• Exercise prompt:
The records follow. Filter them to the lines that hold "Select".

• Entries provided:
════
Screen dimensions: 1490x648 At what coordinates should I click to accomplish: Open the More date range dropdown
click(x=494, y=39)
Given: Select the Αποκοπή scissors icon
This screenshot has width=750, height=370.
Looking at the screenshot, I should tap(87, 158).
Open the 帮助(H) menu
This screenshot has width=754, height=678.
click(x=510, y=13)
════
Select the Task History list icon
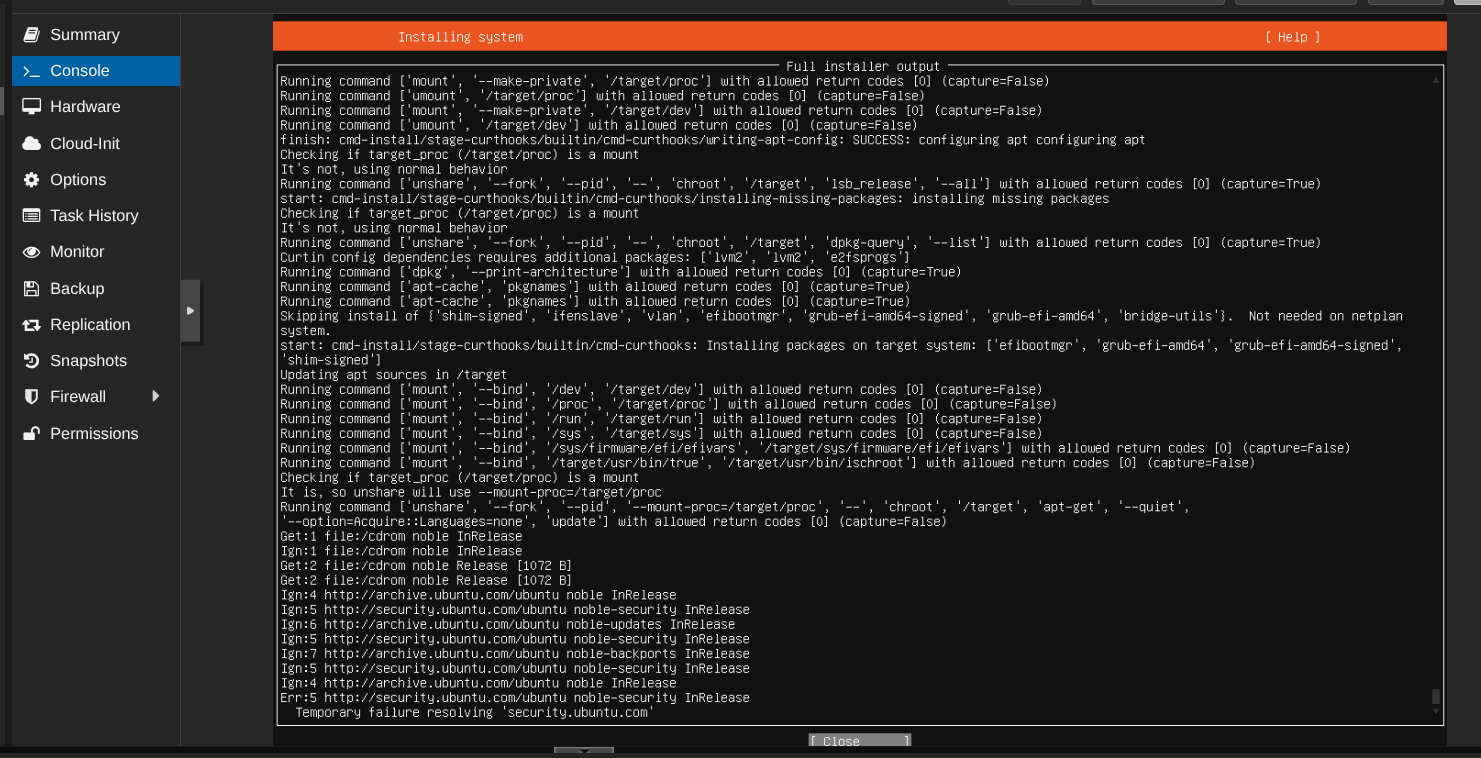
════
• Solution to the problem:
Given: Select the Αποκοπή scissors icon
Select the Task History list icon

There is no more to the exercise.